Friday, May 31, 2013

More farmers look to invest in solar units

Farmers are becoming increasingly won-over by renewable energy schemes for cheaper energy bills and extra sources of income.
Increasing numbers of farmers in Devon and Cornwall are considering wind and solar schemes, says insurance company Cornish Mutual.
The firm reports more farmers enquiring recently about insurance implications of wind turbines and solar panels on agricultural land.
Les Partridge, of RW Partridge & Son farm, near Crediton, said: "Renewable energy schemes are cost-effective for farmers, they run well, and are easy to install.
"It's difficult to predict how many more farmers might choose to have them on their land as they look at ways of diversification."
Some 200 farmers attended recent seminars in Wadebridge and Exeter where they asked about best practice and choosing the right product to develop a renewable energy site.
Sonya Bedford, head of renewable energy at Stephens Scown LLP, said: "Having worked with over 200 landowners through the region on renewable energy projects, Stephens Scown has seen solar, wind, biomass, hydro and community projects all contributing to the fantastic energy figures that the South West is now producing.
"There are still many opportunities for landowners to generate electricity from renewable energy sources and to reduce their carbon footprint and the solar gold rush shows no sign of abating."

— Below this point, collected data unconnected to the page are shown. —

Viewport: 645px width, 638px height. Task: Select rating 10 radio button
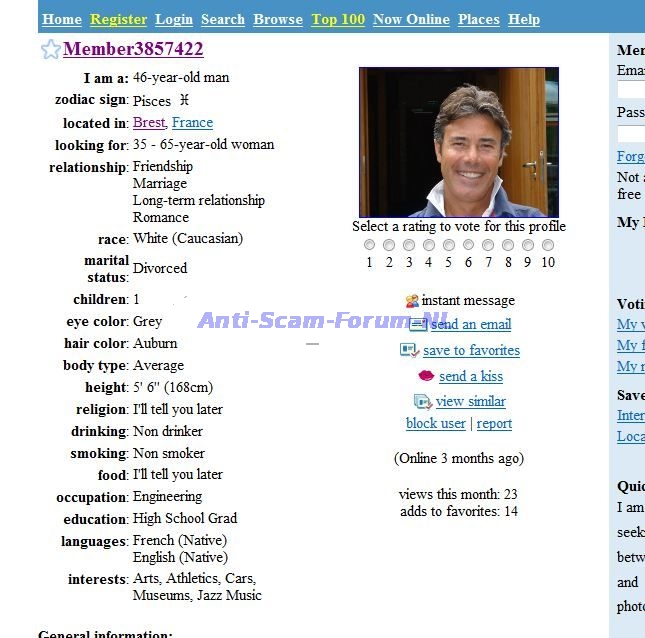pos(547,245)
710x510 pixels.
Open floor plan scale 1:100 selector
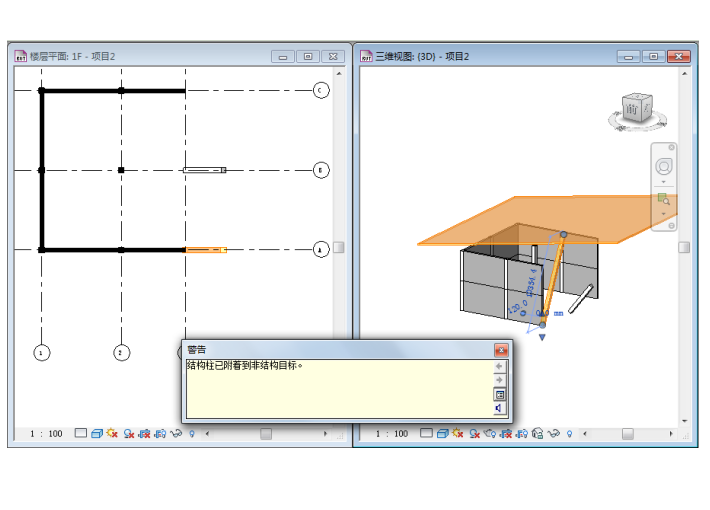click(46, 434)
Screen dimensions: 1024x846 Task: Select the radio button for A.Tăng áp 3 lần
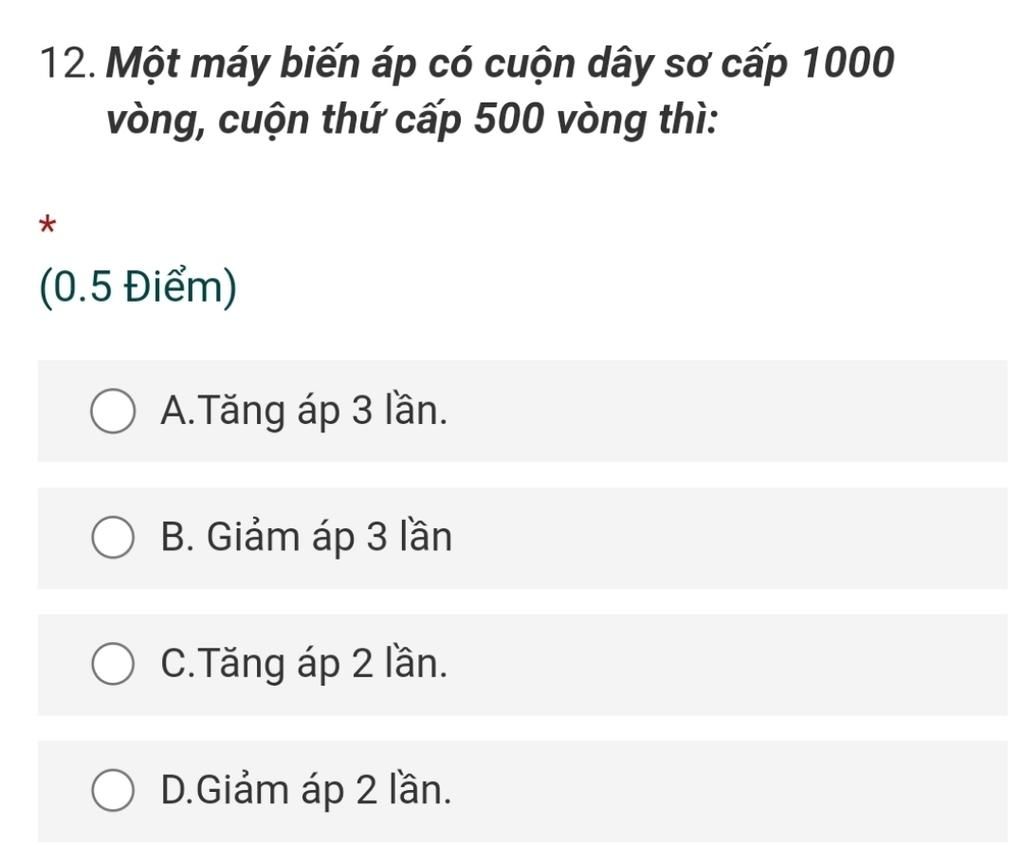pyautogui.click(x=113, y=411)
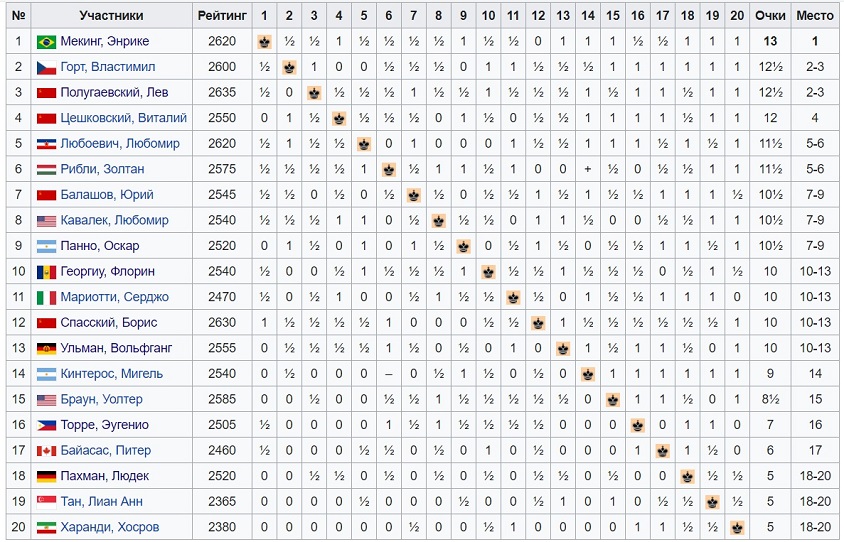Click the Italy flag beside Мариотти
Viewport: 844px width, 542px height.
coord(46,298)
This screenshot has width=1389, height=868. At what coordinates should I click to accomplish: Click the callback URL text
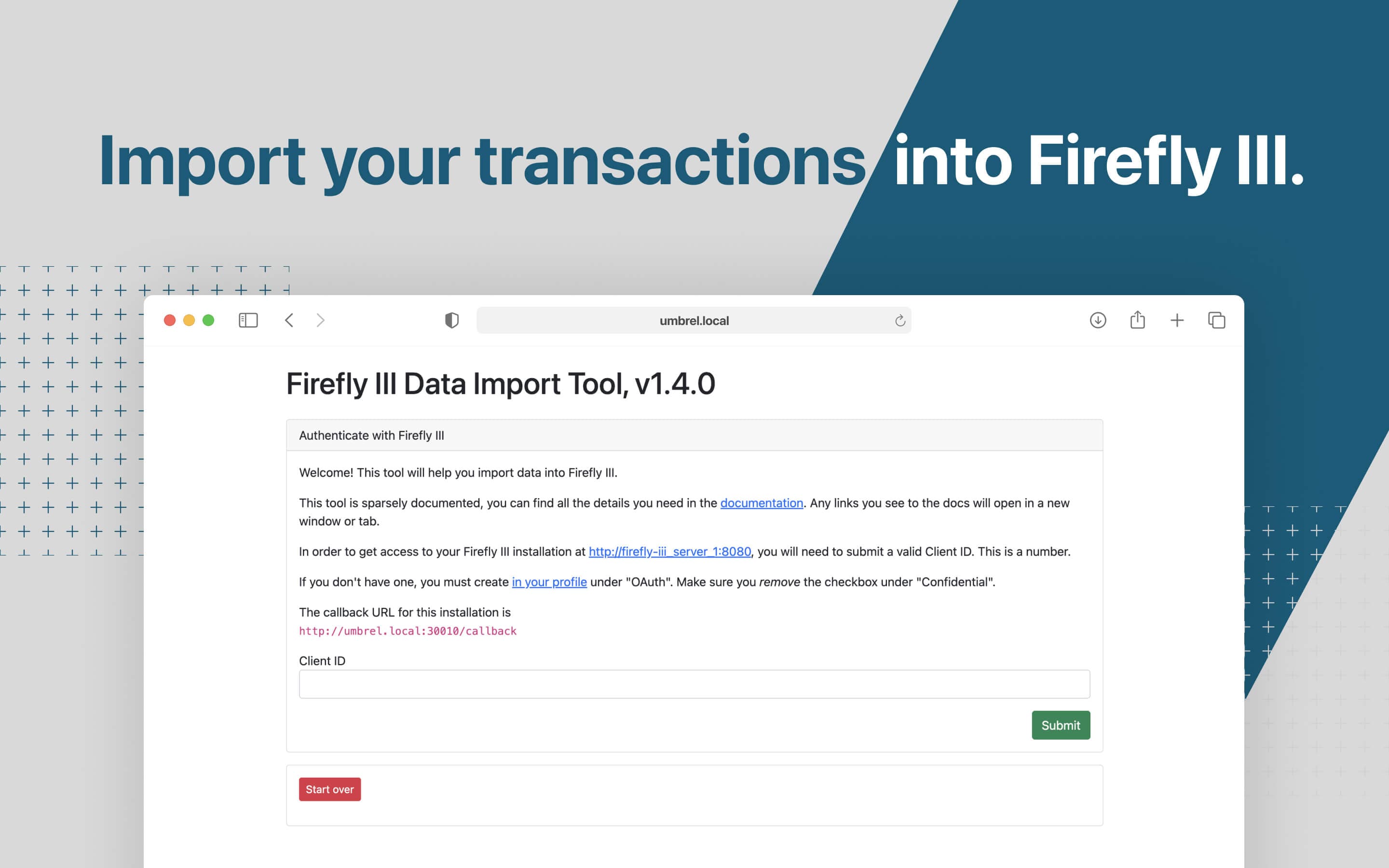[x=407, y=630]
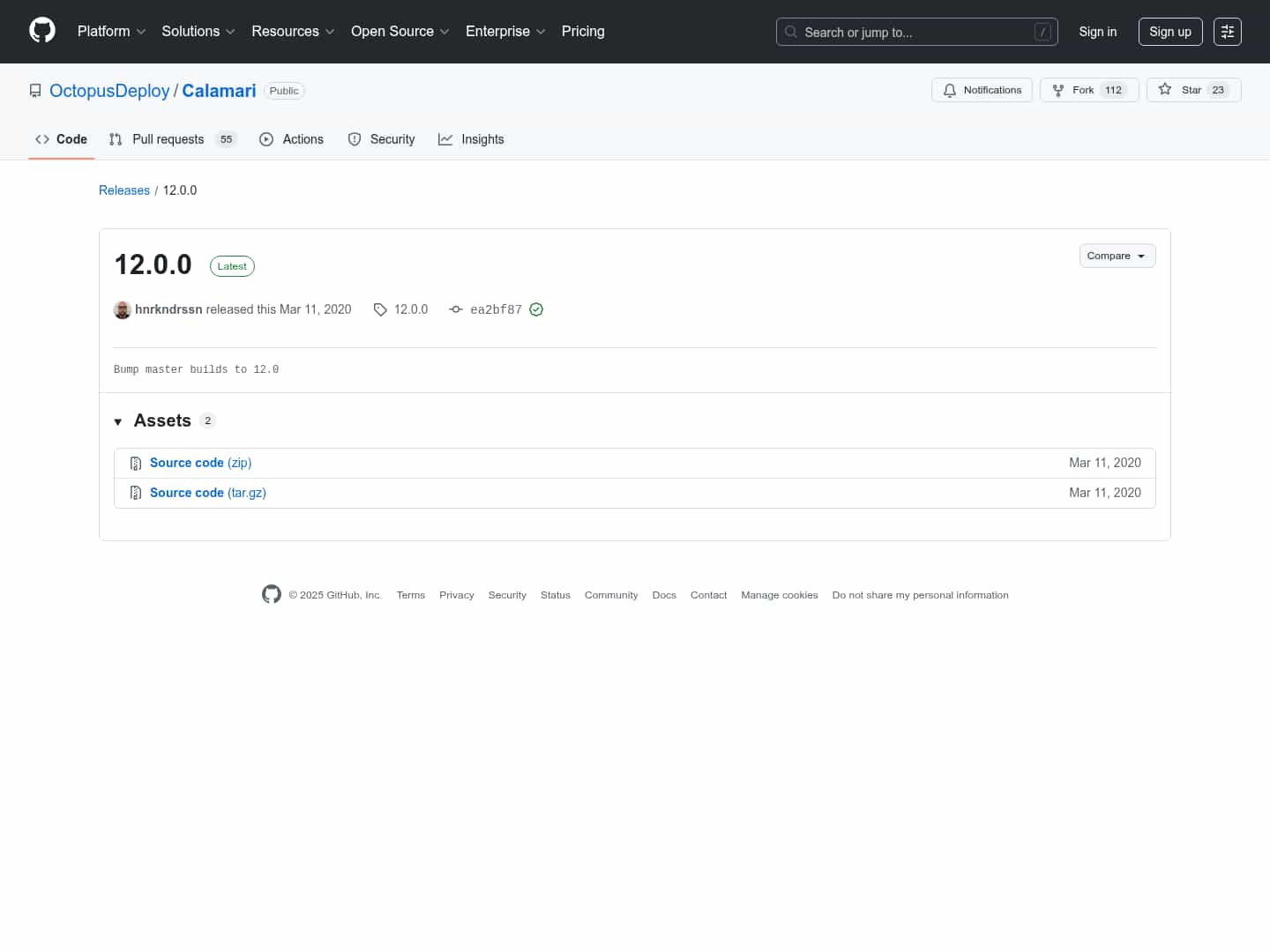Click the keyboard shortcuts icon in header
The height and width of the screenshot is (952, 1270).
1227,31

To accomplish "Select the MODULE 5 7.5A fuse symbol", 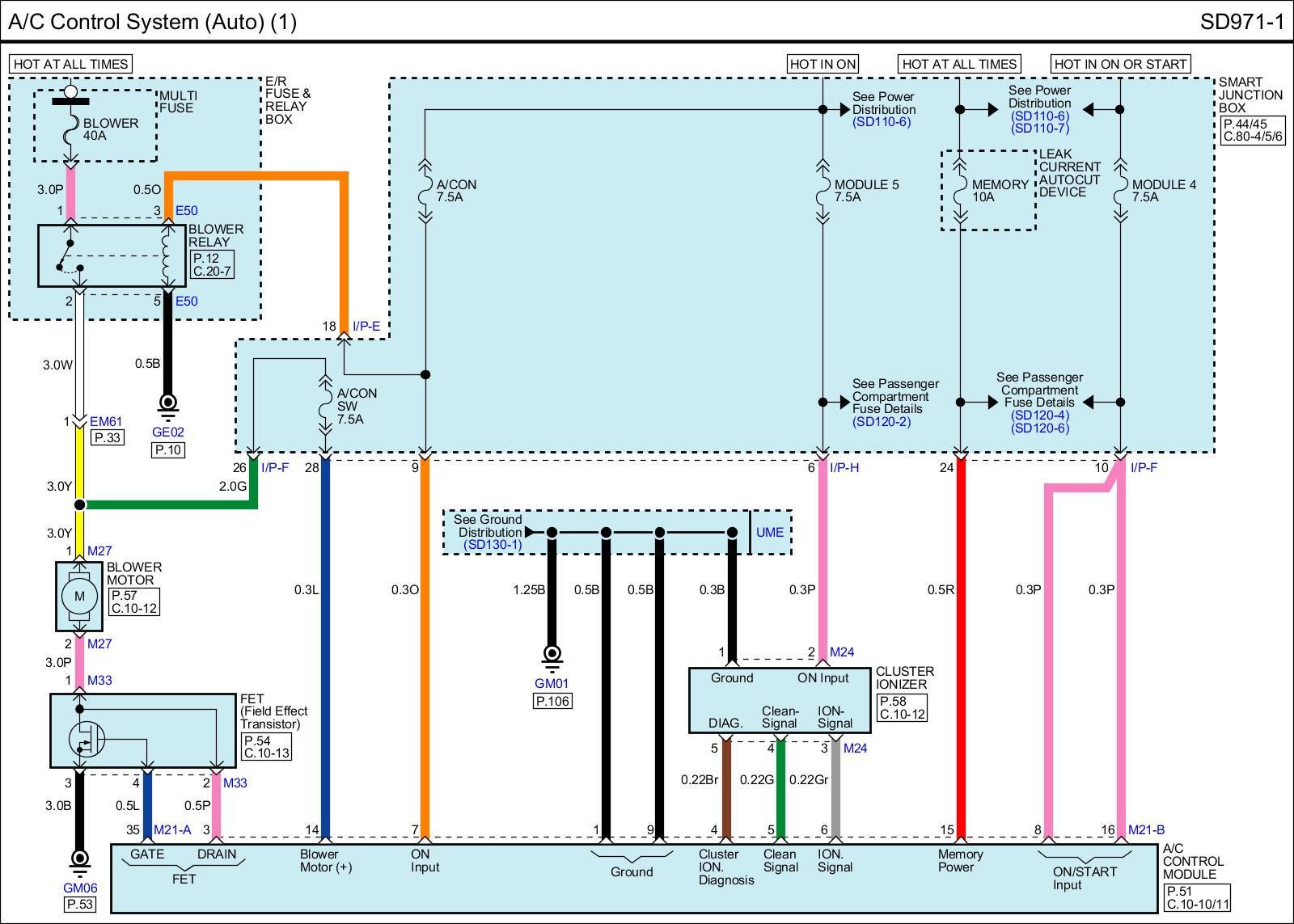I will tap(822, 191).
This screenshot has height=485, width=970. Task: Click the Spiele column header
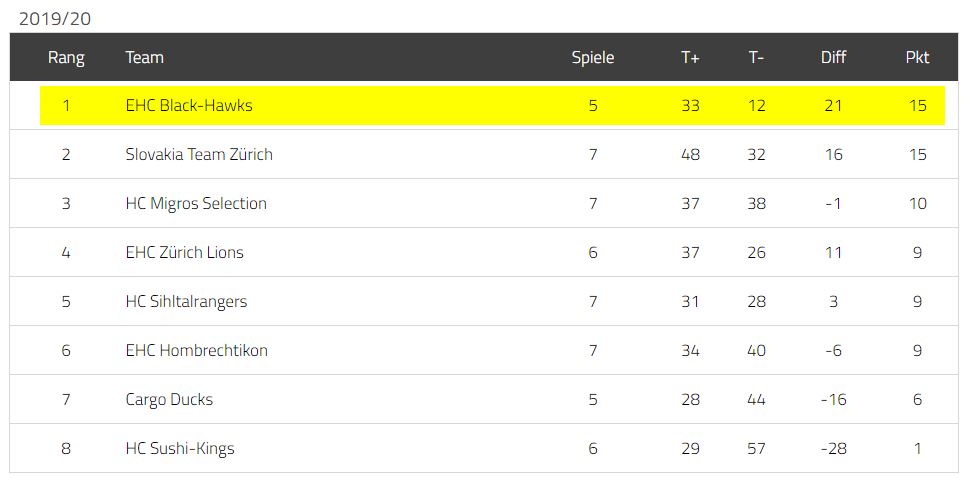pyautogui.click(x=593, y=58)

The figures come as countryside campaigners fear hundreds of projects in the planning pipeline across both counties will destroy landscape. The Campaign to Protect Rural England (CPRE) says concern is now mounting about solar farms after its past opposition to wind farms.
A spokesman said: "CPRE's members and supporters are increasingly concerned about the size and scale of some proposed solar parks, and the impact they could have on the landscape. Applications that would take high grade agricultural land out of productive use are particularly concerning."
But supporters of renewables maintain the schemes are the way forward to try to hit ambitious green energy targets of producing 15% of total energy from renewable sources by 2020.
Bob Meier, energy and renewables senior manager at Francis Clark said: "It is great to see the growing engagement from the agricultural community and the recognition of the considerable opportunities available from renewable energy deployment."
Paul Mahon, head of business development for Cornish Mutual, said: "There appears to be a lot of farmers and landowners in Devon and Cornwall actively looking into renewable energy options right now. And we certainly expect to see more developments across the region over the next few months."